White House redefines recession to avoid it
To avoid a recession, policymakers have altered the standard definition of a recession.
According to a recent White House blog post, the standard definition of an economic recession as “two consecutive quarters of declining real growth” is no longer applicable.
As the global financial environment worsens, the present government will no longer refer to the following US GDP data, which are most anticipated to show the second quarter of negative growth as a recession.
According to the President’s Council of Economic Advisers, the traditional definition will no longer be applicable, with the government agency stating in advance:
“Instead, both official judgments of recessions and analysts’ evaluations of economic activity are based on a comprehensive analysis of the data, which includes the labour market, consumer and corporate spending, industrial output, and earnings. The GDP loss in the first quarter of this year is unlikely to suggest a recession, even if it is followed by another GDP fall in the second quarter.
The statistics don’t lie
During the first three months of 2022, the overall production of the American economy decreased by 1.6%. According to analysts, when the government announces new statistics for Q2 on Thursday, this number is expected to increase by a meagre 0.4%.
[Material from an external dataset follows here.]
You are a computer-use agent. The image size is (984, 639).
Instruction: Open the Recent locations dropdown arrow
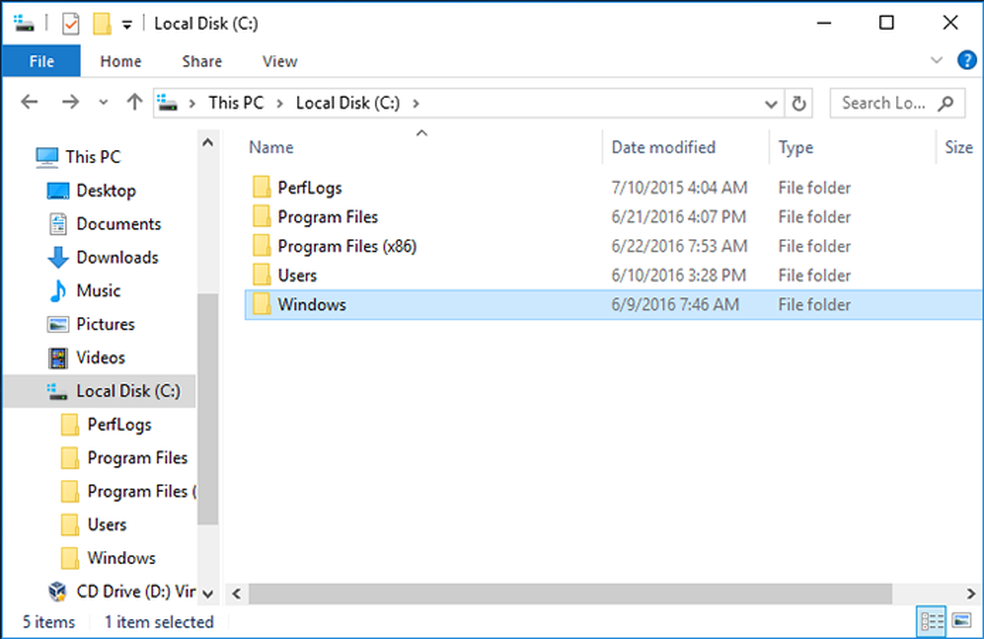click(x=104, y=103)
In response to the announcement, the value of all cryptocurrencies plunged substantially, with Bitcoin and Ethereum falling almost 4 percent and 7.5 percent, respectively.
The drop also predates the July 27 Federal Open Market Committee’s forthcoming meeting announcement. In addition, the earnings records of various companies for the second quarter are expected, making the next few days particularly intriguing.
Lastly, the Fed is anticipated to increase interest rates by 75 basis points shortly to combat inflationary pressures. The current inflation rate is 9.1 percent, the highest over four decades.